_WHAT TO DO_: Copy out the listing beneath, missing nothing.

══ DATA EXTRACT ══

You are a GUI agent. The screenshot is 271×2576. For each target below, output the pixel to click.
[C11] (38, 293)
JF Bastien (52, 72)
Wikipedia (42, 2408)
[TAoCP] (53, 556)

═══

_RESULT OF THIS TASK_:
You are a GUI agent. The screenshot is 271×2576. For each target below, output the pixel to click.
[C11] (38, 293)
JF Bastien (52, 72)
Wikipedia (42, 2408)
[TAoCP] (53, 556)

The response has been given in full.